_문제 내용_:
아래 선택한 글의 요금 규칙에서 가격이 붙은 항목을 빠짐없이 찾아 각각의 가격과 함께 적으세요.

_선택한 글_:
| 시간 제한 | 메모리 제한 | 제출 | 정답 | 맞은 사람 | 정답 비율 |
|---|---|---|---|---|---|
| 1 초 | 256 MB | 743 | 87 | 40 | 14.286% |
문제
You correctly think that owning a car can cost a lot of money and can be a great trouble due to congestion. The public transportation system of your city is made up of buses and trains. The fare rule is as follows.
- Each bus ride costs $1, and each train ride costs $2.
- No free transfer: if you want to transfer between buses/trains, you are supposed to buy a new ticket.
- A daily bus card costs $3 and gives you limitless bus rides within a day (but you need to pay for train rides).
- A daily travel card costs $6 and gives you limitless bus and train rides within a day.
- A 7 days bus card costs $18 and gives you limitless bus rides for seven days (but you need to pay for train rides).
- A 7 days travel card costs $36 and gives you limitless bus and train rides for seven days.

_데이터 발췌_:

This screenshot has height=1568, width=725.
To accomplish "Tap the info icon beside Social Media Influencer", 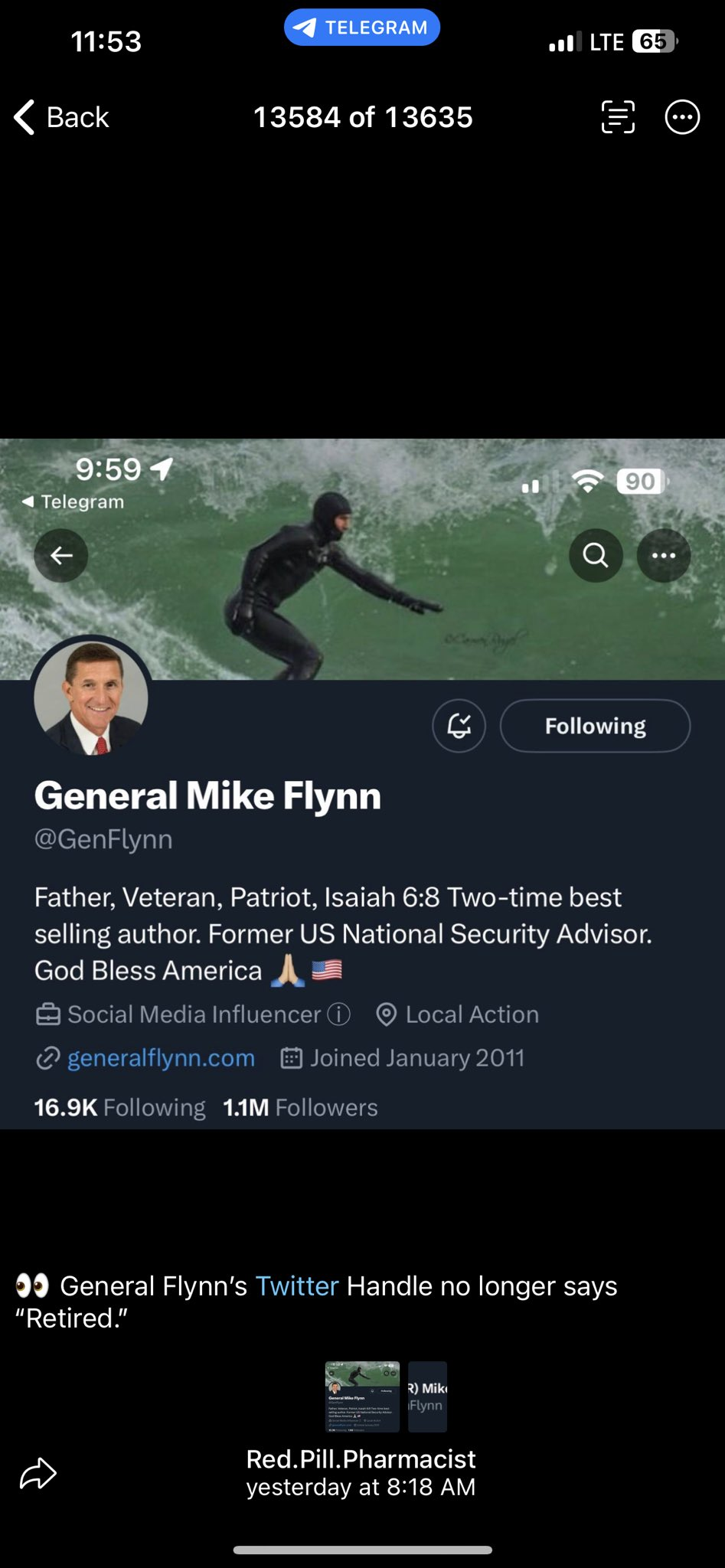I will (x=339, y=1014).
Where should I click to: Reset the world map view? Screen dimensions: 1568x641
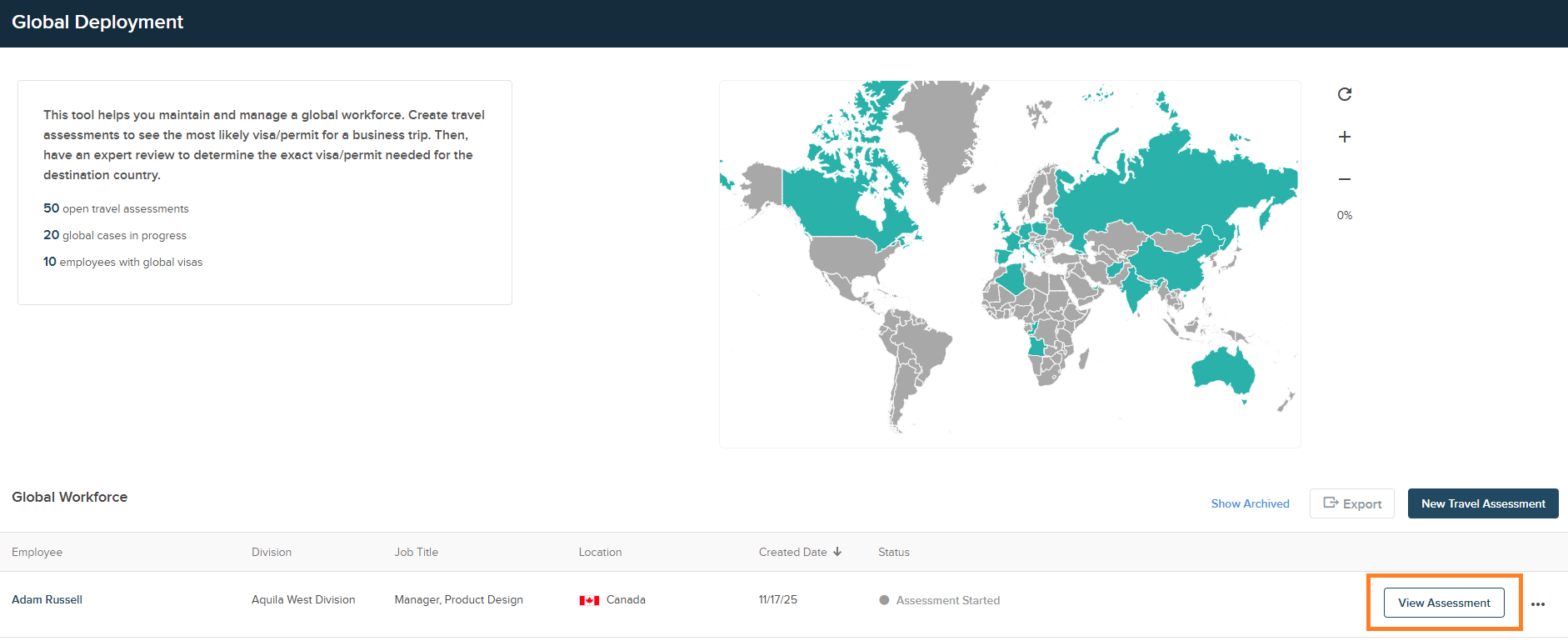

_연습 결과_:
- 버스 1회 승차: $1
- 기차 1회 승차: $2
- 1일 버스 카드: $3
- 1일 교통 카드: $6
- 7일 버스 카드: $18
- 7일 교통 카드: $36